## TASK TO CARRY OUT
Looking at the data that follows, count the lines containing the word "agent" and write down only that count.

Source records:
..............................

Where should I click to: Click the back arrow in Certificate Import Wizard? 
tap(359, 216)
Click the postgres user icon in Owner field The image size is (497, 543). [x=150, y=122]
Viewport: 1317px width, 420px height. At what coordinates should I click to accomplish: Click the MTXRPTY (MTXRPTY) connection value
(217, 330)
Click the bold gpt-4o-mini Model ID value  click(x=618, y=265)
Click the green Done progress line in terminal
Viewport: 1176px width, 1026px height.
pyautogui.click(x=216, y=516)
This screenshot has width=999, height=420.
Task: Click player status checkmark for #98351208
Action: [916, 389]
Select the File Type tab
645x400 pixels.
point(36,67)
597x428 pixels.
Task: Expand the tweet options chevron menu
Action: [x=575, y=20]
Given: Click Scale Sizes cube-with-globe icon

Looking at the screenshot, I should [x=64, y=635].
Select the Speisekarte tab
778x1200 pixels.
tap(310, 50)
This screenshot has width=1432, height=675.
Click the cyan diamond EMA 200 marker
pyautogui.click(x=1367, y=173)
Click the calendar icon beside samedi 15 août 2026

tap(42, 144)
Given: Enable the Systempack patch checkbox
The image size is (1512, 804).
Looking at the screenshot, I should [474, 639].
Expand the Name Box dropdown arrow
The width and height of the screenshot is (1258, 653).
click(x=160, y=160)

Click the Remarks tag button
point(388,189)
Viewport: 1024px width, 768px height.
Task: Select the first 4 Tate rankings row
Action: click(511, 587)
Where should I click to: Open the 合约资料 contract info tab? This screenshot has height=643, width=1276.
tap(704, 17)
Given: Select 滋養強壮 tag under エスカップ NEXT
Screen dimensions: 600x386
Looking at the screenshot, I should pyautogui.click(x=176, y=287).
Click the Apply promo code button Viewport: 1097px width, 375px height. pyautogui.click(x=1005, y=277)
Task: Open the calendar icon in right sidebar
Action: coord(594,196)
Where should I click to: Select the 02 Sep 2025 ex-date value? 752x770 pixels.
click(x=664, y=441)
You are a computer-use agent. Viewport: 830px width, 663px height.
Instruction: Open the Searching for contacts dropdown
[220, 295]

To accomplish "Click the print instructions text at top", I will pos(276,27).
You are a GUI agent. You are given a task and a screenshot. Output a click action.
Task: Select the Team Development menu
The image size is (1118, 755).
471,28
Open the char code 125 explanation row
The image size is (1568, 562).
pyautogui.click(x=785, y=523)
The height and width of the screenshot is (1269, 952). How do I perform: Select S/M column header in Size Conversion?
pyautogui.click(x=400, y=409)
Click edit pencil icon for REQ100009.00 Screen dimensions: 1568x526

..............................

## WRITTEN ANSWER
2